How they imagined it was full-term in North Carolina, where they'd just moved from Alaska specifically to raise a family.
"We wanted to be in the South and have, like, Southern hospitality and raise her and have her in a place where we knew everybody was nice," Holbert said. New York City was not part of the plan.
But doctors have told the couple Rosalie needs to stay in the neonatal intensive care unit at New York's Mount Sinai hospital until October, leaving the couple stranded with no friends, no family, and no place to stay. Their initial thoughts on New York? "A lot of people, dirty… people are kind of rude," Jacob Wallace said. That opinion has quickly changed.
After new mom Kim Kaplan met the couple in the hospital, she set out to help them. She posted a message on Facebook in a group for mothers in Manhattan's Upper West Side hoping others would want to help. Offers came quickly. Jenna Cognetti let Shelcie and Jacob stay in her vacant three-bedroom apartment rent-free.
"It was a no-brainer. I was gonna sort of do whatever I could to make sure that she had a safe place to stay and she could focus on her daughter," Cognetti said.
The help didn't stop there. Toby Baldinger reached out to Jenna and offered to provide meals for the couple for the first two weeks.
"She'll come back from the hospital and there'll be a hot meal waiting for her every single day from a diner in the neighborhood," Toby Baldinger said.
A GoFundMe site was set up and has so far raised more than $20,000 for the couple. And the women who've pitched in for Shelcie say she's helped them too – by showing strength.
"Do I think I would be able to exude the enthusiasm and, like, zest for life that she does? I do not think so. I think she is just really an inspiration for us all," said Julia, another woman who pitched in.

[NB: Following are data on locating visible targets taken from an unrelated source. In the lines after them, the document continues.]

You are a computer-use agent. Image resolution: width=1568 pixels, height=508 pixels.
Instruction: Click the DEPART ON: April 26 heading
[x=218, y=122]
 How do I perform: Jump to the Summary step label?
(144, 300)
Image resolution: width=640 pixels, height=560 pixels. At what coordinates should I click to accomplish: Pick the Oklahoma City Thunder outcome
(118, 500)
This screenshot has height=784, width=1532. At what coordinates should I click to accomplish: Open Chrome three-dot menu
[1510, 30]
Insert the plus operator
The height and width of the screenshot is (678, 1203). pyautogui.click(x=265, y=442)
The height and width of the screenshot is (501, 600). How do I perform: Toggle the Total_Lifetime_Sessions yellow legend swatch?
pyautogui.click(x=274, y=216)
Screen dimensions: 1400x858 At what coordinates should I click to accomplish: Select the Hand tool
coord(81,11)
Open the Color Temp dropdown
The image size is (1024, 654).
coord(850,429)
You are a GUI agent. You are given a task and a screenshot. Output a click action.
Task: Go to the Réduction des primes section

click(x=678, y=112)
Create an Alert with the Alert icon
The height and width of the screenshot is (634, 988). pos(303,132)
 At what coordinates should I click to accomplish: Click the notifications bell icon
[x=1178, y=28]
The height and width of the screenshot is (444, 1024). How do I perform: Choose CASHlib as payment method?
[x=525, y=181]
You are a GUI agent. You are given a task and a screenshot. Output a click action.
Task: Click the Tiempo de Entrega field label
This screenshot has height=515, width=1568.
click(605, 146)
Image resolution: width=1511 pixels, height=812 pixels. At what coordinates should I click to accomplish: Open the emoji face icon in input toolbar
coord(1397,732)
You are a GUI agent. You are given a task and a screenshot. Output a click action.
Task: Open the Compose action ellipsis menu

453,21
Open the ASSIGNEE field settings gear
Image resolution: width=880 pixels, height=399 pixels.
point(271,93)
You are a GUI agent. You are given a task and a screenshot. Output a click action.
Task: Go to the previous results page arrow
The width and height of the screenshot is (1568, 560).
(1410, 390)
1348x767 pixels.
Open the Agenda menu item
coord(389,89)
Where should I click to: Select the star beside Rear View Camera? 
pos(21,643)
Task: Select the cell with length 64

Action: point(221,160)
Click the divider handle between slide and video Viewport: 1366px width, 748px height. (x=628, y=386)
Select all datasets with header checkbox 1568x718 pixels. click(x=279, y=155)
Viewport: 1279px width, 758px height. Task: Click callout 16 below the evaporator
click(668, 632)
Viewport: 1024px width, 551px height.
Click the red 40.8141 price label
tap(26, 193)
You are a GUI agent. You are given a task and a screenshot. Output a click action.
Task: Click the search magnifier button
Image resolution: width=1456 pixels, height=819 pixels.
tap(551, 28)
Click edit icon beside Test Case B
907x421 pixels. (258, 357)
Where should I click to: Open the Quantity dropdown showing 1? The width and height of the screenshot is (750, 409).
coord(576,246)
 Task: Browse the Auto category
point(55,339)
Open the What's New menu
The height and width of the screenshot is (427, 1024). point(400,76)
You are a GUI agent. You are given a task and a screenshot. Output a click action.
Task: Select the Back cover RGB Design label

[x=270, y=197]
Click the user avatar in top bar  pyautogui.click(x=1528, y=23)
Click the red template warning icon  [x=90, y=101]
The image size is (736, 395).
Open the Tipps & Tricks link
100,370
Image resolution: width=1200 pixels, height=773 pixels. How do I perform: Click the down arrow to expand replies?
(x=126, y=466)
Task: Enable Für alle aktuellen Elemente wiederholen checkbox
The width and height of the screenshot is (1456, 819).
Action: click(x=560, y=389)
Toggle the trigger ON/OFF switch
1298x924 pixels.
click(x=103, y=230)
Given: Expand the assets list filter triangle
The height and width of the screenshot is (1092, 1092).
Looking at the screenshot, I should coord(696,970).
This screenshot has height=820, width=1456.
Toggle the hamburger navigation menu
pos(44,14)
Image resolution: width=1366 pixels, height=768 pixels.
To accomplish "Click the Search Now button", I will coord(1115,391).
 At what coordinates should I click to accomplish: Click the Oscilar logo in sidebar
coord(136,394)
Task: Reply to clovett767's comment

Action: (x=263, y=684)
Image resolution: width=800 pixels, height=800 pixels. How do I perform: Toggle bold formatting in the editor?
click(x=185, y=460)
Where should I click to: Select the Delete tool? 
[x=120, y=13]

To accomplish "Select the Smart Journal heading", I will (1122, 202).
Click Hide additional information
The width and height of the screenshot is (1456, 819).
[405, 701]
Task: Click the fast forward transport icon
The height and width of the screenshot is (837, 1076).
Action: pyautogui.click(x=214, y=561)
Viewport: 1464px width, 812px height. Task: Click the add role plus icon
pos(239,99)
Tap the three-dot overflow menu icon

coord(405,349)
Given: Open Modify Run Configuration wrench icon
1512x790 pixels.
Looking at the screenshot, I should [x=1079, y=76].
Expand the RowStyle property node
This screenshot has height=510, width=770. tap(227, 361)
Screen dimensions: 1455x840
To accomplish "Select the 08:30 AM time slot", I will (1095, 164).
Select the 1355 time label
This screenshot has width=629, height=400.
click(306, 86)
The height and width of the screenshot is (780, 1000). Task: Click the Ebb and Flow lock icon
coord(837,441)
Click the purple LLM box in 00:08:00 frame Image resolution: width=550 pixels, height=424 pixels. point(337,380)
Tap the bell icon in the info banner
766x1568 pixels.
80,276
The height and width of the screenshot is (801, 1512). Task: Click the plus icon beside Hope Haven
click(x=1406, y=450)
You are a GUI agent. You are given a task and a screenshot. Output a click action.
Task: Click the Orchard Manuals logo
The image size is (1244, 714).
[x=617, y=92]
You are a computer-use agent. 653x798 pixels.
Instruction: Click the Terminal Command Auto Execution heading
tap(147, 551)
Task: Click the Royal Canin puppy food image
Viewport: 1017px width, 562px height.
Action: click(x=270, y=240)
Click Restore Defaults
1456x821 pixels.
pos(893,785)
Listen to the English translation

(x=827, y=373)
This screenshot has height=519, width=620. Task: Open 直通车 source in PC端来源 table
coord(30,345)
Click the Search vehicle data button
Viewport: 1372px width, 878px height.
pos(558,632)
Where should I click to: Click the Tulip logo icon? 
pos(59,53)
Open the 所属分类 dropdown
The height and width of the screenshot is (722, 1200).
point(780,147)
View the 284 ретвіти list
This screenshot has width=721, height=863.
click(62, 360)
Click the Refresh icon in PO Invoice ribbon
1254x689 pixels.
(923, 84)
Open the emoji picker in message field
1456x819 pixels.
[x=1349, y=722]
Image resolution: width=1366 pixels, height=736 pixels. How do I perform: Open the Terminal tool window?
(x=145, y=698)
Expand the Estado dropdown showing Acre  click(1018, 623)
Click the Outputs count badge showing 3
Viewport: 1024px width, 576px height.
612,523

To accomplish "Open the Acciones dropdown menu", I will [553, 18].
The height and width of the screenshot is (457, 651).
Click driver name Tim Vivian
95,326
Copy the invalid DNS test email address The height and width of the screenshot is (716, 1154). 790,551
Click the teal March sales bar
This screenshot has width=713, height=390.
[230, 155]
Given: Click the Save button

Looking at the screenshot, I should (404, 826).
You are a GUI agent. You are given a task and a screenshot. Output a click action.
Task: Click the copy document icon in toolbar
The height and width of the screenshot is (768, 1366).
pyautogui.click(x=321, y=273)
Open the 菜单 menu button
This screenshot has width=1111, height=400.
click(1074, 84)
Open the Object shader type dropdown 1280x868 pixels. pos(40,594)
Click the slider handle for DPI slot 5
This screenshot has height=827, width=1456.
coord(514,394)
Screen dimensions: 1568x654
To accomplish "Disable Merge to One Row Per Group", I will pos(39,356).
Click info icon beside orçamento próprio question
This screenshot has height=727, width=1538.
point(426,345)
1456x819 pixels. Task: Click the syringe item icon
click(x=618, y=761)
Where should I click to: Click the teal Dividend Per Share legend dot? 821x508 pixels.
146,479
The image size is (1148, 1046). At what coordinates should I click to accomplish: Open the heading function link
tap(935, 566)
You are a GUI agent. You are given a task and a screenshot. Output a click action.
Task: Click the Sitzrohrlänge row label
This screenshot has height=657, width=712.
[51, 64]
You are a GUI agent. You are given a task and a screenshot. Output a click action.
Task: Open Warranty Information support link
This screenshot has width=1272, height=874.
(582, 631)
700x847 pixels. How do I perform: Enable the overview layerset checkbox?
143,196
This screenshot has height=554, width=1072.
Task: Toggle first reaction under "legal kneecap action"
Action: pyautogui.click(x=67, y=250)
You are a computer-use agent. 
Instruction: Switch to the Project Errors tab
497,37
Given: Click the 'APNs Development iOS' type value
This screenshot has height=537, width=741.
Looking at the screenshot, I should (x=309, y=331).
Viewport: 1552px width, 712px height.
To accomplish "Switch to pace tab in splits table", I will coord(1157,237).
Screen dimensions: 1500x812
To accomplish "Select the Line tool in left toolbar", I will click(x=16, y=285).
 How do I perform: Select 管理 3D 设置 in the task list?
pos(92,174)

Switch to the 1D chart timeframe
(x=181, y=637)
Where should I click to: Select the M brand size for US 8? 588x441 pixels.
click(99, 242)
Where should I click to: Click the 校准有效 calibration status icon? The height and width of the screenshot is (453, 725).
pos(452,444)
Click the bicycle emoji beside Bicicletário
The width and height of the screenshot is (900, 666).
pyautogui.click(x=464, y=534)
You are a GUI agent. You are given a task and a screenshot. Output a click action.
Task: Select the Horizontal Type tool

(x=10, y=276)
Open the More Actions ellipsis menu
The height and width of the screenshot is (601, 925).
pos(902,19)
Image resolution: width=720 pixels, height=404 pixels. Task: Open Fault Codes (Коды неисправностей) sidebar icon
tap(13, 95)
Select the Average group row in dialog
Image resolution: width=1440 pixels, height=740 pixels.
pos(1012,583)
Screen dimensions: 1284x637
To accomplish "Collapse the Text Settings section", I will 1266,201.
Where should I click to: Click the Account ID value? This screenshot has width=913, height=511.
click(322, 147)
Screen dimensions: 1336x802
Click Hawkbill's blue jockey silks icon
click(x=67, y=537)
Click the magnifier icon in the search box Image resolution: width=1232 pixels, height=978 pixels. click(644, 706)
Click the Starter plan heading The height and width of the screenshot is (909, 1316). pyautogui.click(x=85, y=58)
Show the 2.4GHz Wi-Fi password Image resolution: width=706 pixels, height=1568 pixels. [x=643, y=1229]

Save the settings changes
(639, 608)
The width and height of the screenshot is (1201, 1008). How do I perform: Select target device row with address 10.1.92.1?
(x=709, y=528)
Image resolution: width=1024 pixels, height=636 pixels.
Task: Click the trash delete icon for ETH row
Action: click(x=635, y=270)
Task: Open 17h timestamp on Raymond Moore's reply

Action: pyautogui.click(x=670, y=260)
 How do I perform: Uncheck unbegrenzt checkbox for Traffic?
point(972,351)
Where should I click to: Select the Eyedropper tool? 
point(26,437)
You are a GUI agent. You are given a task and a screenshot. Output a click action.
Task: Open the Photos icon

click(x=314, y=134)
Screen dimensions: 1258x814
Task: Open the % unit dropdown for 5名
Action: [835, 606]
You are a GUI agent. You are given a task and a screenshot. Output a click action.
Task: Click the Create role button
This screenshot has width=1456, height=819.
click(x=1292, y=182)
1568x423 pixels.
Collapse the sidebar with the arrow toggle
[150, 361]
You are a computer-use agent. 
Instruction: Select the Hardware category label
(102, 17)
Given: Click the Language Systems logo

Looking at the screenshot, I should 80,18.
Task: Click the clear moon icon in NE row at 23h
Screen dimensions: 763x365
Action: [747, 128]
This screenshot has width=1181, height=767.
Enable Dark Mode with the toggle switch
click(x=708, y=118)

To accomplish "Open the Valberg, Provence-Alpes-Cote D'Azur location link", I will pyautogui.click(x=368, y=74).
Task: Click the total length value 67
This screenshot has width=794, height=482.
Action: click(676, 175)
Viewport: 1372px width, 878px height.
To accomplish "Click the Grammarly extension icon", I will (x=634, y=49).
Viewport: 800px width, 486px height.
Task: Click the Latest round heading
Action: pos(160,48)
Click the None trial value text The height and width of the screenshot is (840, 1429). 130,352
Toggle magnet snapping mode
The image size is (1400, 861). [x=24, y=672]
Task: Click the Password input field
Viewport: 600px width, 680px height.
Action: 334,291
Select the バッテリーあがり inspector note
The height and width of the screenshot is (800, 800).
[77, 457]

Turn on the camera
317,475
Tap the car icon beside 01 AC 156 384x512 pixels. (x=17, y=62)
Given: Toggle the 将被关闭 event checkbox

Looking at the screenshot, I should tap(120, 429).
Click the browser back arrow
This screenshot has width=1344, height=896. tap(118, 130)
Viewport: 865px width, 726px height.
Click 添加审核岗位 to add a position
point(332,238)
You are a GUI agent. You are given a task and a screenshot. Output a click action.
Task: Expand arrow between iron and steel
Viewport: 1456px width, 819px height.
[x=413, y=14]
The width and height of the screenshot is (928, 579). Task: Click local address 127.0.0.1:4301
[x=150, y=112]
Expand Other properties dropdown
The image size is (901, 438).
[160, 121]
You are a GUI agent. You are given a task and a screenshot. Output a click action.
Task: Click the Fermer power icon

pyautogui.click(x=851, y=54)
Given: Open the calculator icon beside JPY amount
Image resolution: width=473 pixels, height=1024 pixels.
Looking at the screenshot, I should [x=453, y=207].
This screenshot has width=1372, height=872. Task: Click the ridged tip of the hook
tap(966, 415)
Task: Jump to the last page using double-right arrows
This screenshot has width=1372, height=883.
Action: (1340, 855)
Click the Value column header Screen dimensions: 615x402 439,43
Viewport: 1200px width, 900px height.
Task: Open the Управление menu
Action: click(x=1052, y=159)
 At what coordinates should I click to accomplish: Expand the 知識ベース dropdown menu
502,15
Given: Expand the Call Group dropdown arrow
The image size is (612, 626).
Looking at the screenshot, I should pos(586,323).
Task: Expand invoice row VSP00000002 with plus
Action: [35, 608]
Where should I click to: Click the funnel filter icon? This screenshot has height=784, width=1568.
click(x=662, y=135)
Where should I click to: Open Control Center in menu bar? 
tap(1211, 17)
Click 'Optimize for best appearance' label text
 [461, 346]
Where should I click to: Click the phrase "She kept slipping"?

"I can't even imagine. I mean, I'm probably gonna start to cry. I had a hard time with my boys in the NICU for nine weeks and to hear what you were going through, it really put me in my place, in a sense. I have family, I have friends, I have a home here that I can go to every night," Kaplan said.
And Shelcie hopes that one day, when Rosalie is old enough, the story of her birth will be an inspiration.
"She's gonna feel invincible, and she's going to do good to the world because of the way she came into it," Shelcie said.
A little girl, bringing love into the world where some might least expect it.
Shelcie and Jacob chose Jenna Cognetti to be Rosalie's godmother, though they've known her just a few weeks. Their doctor told CBS News that the baby is thriving.